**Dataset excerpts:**
<<<<
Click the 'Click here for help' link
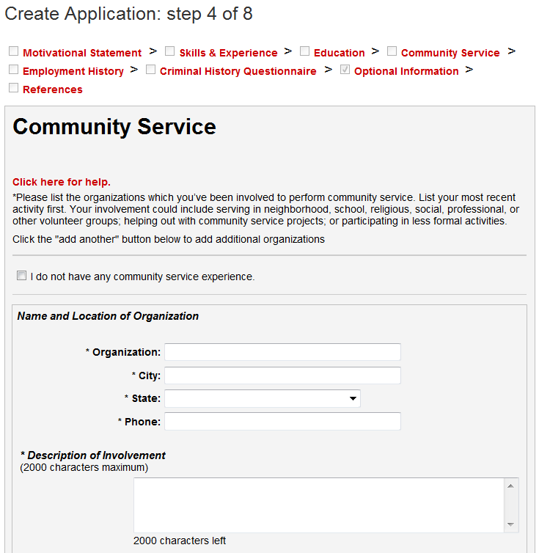The image size is (539, 553). [62, 182]
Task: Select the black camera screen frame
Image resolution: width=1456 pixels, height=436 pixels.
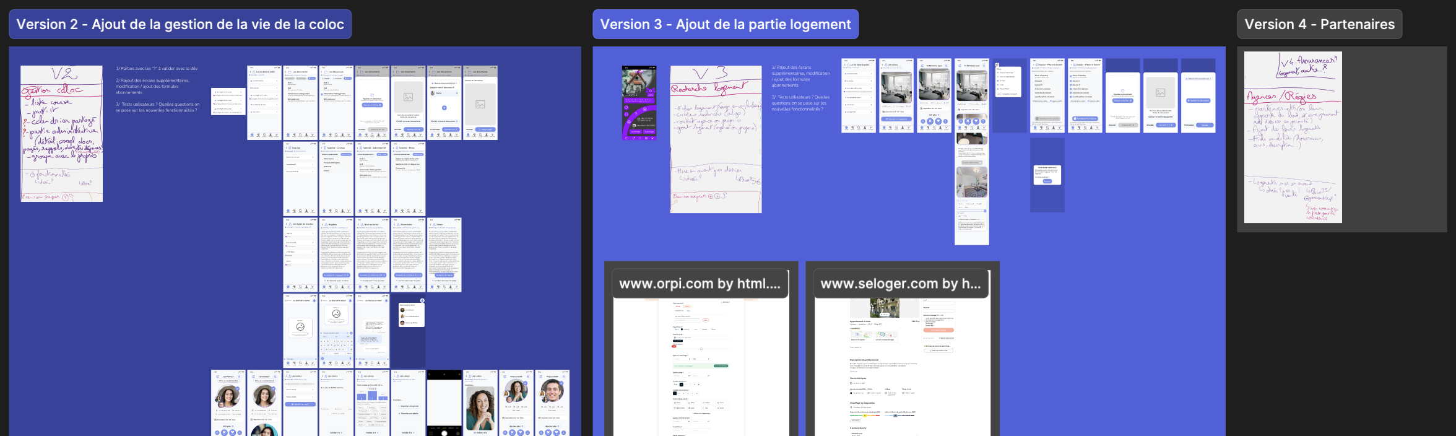Action: click(x=444, y=403)
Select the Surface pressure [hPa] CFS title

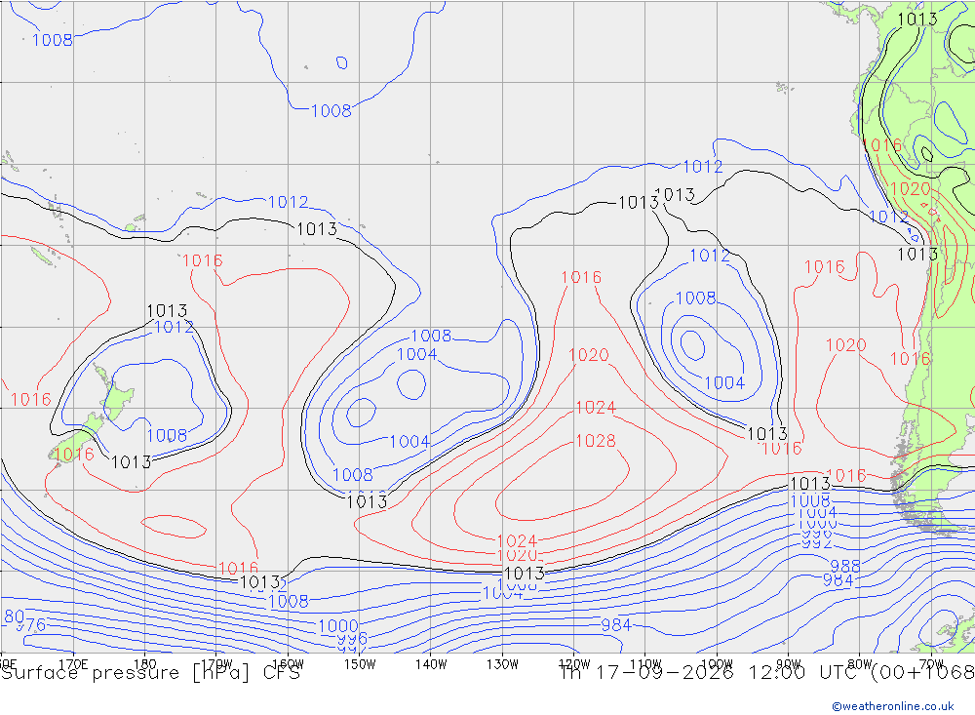pos(151,673)
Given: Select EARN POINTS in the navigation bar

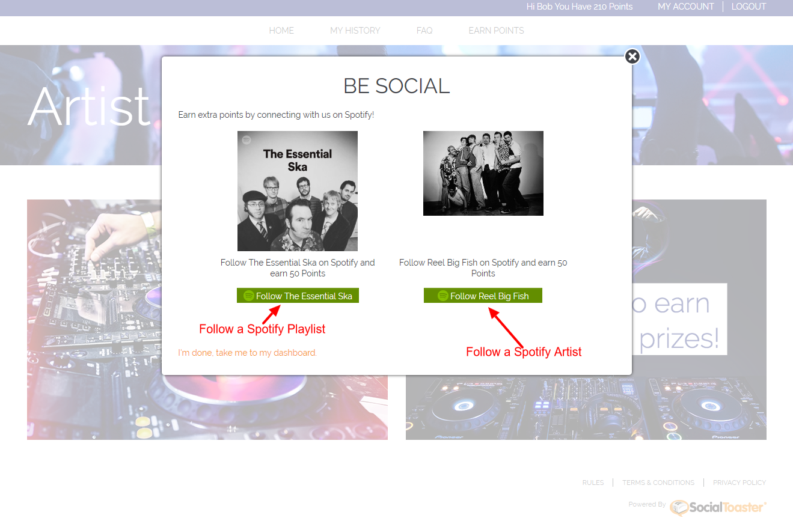Looking at the screenshot, I should (497, 31).
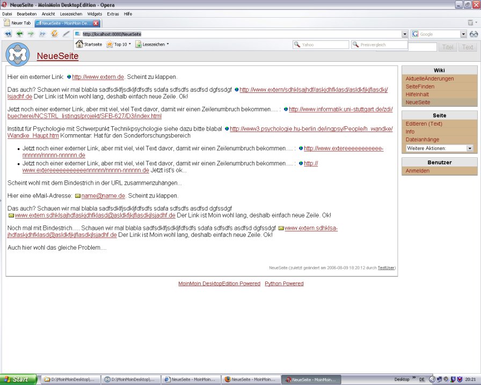Click the wand icon in the toolbar
Viewport: 481px width, 385px height.
[66, 34]
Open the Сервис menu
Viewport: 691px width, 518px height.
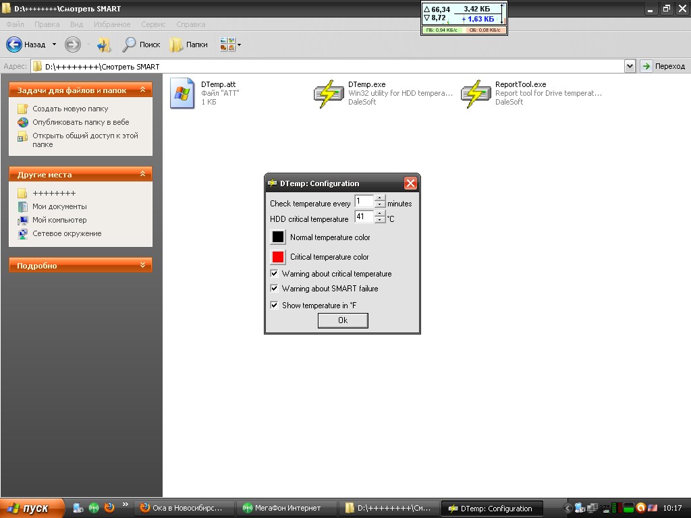tap(153, 24)
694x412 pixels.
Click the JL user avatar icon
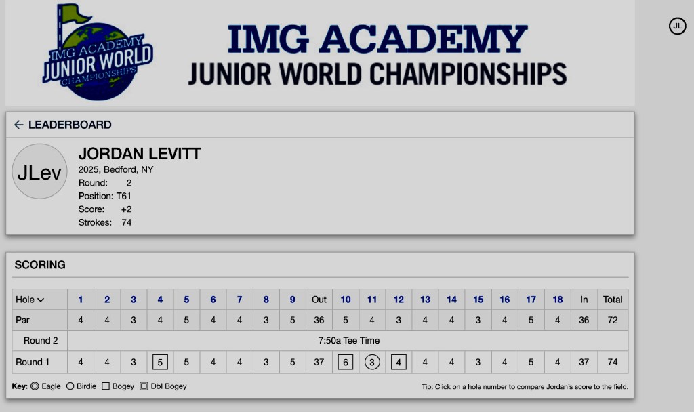(x=677, y=26)
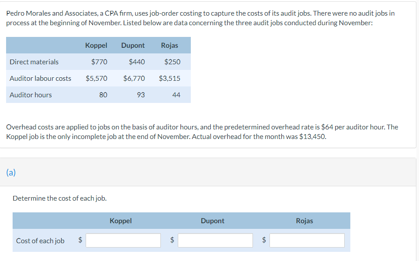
>>>>
**Your assignment:** When you reach the line containing "Given: Select EARN" in the entries above, please retype it and each line after it through the last one, exactly, without the pictures.

**Answer to this task:**
Given: Select EARN POINTS in the navigation bar

Looking at the screenshot, I should (497, 31).
Click the wand icon in the toolbar
Viewport: 481px width, 385px height.
[66, 34]
Open the Сервис menu
Viewport: 691px width, 518px height.
tap(153, 24)
694x412 pixels.
Click the JL user avatar icon
(x=677, y=26)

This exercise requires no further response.